Handle signals properly #529

Merged
merged 1 commit into from
Dec 30, 2024
Merged

Conversation

ChinYikMing
Copy link
Collaborator

@ChinYikMing ChinYikMing commented Dec 26, 2024

flowchart TB
    X[page faults] --> trap --> do_page_fault --> lock_mm_and_find_vma --> find_vma
    find_vma -- valid VMA --> A[Map the VMA to page table and resume the userspace]
    find_vma -- NULL --> bad_area_nosemaphore
    bad_area_nosemaphore -- from kernel space --> die_kernel_fault
    bad_area_nosemaphore -- from user space --> do_trap --> B[Checks whether the signal should be ignored or blocked, and if not, adds it to the task's pending signal list.]
                         
    ret_from_exception --> resume_userspace_slow --> do_work_pending -- determined by _TIF_WORK_MASK --> do_signal --> handle_signal --> setup_rt_frame --> C[Update SEPC CSR if needed] --> resume_userspace
Loading

The above flowchart is the simplified version of handling page faults.

Page faults trigger a trap, which is handled by do_page_fault().

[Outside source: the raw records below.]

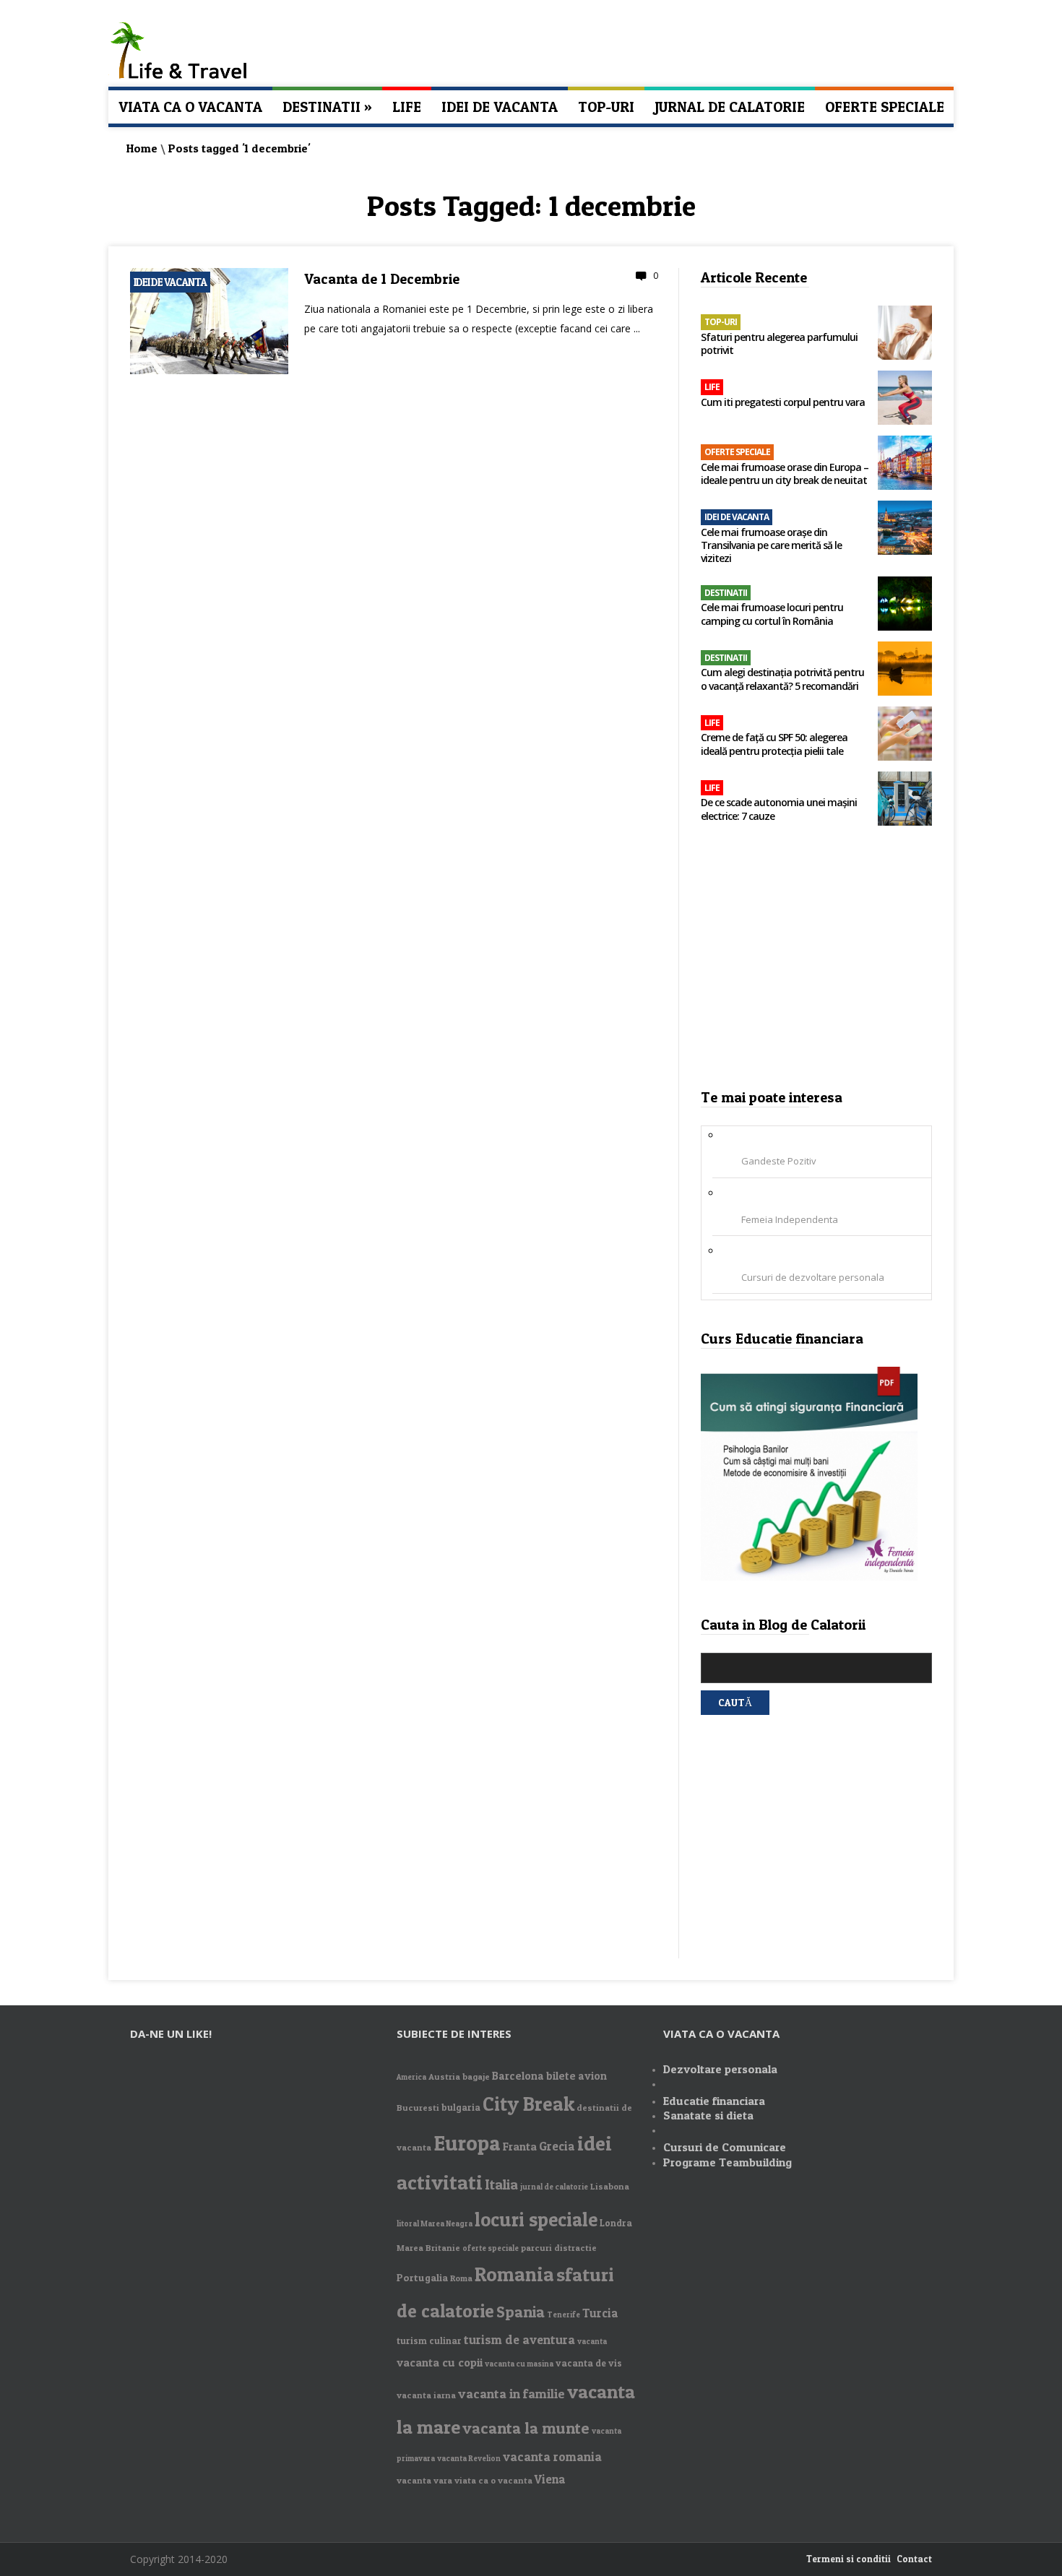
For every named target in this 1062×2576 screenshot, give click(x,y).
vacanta (592, 2341)
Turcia (600, 2313)
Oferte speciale (884, 107)
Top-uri (606, 107)
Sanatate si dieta (708, 2115)
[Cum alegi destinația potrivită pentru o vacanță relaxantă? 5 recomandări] (905, 670)
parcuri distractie (559, 2247)
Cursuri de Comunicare (724, 2147)
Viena (550, 2479)
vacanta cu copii (440, 2362)
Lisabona (609, 2186)
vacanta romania (552, 2456)
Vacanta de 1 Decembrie (381, 279)
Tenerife (563, 2315)
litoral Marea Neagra (434, 2224)
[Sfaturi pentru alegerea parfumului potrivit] (905, 334)
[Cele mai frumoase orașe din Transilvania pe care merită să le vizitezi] (905, 529)
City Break (528, 2104)
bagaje (476, 2076)
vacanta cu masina (519, 2364)
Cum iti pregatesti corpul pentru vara (783, 402)
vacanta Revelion (469, 2458)
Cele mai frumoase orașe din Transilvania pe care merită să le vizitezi (771, 545)
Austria (444, 2076)
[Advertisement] (817, 962)
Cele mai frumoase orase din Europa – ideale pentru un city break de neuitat (784, 474)
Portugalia (422, 2277)
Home (141, 148)
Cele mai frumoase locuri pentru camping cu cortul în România (772, 614)
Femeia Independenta (789, 1219)
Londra (616, 2223)
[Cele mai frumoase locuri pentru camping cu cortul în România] (905, 605)
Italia (501, 2184)
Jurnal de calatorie (730, 107)
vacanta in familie (511, 2393)
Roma (461, 2278)
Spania (520, 2311)
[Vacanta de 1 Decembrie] (209, 370)
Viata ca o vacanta (190, 107)
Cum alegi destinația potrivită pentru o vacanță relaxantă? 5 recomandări (782, 679)
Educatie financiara (714, 2100)
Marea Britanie (428, 2247)
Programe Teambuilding (727, 2162)
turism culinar (429, 2340)
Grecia (557, 2146)
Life (406, 107)
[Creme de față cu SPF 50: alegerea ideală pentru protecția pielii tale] (905, 735)
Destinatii (327, 107)
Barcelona (518, 2076)
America (411, 2077)
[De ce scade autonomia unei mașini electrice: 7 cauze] (905, 800)
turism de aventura (519, 2339)
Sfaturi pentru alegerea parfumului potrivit (779, 344)
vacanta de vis (589, 2363)
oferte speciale (490, 2248)
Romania (514, 2274)
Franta (520, 2146)
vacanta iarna (426, 2395)
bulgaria (460, 2107)
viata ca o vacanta (493, 2480)
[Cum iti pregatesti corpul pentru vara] (905, 399)
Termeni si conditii (848, 2558)
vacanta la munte (526, 2428)
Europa (467, 2143)
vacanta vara (424, 2480)
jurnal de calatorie (554, 2187)
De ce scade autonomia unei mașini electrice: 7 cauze (779, 809)
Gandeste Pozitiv (778, 1160)
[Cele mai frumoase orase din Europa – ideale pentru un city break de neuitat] (905, 464)
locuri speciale (536, 2219)
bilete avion (576, 2076)
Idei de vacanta (499, 107)
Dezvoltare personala (720, 2069)
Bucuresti (418, 2107)
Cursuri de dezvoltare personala (812, 1277)
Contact (914, 2558)
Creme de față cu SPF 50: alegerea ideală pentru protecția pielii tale (774, 744)
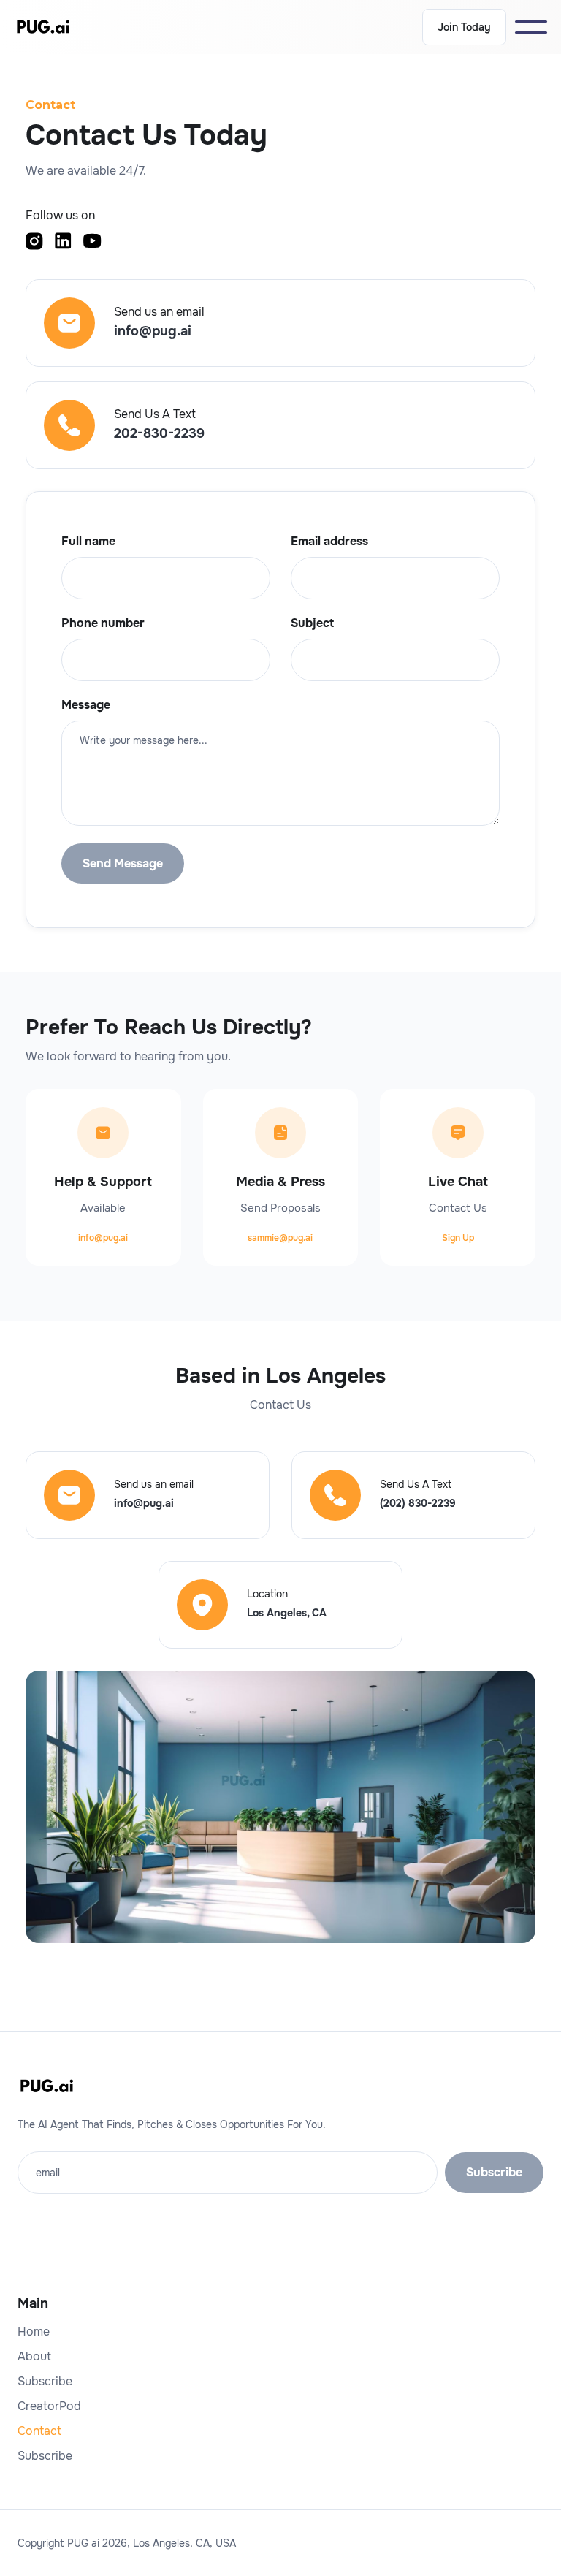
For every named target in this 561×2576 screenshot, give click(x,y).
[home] (43, 27)
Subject (312, 623)
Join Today (464, 27)
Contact (39, 2431)
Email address (329, 541)
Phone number (103, 623)
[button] (531, 27)
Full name (88, 541)
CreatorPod (49, 2406)
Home (34, 2331)
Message (85, 705)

This function calls lock_mm_and_find_vma() to locate and validate the virtual memory area (VMA), returning the VMA if valid, or NULL otherwise. Typically, attempts to read or write to a NULL VMA result in a NULL return. If the VMA is invalid, bad_area_nosemaphore() is invoked, which checks whether the fault originated in kernel or user space.

For user-space faults, a SIGSEGV signal is sent to the user process via do_trap(), which determines if the signal should be ignored or blocked, and if not, adds it to the task's pending signal list. Kernel-space faults cause the kernel to crash via die_kernel_fault().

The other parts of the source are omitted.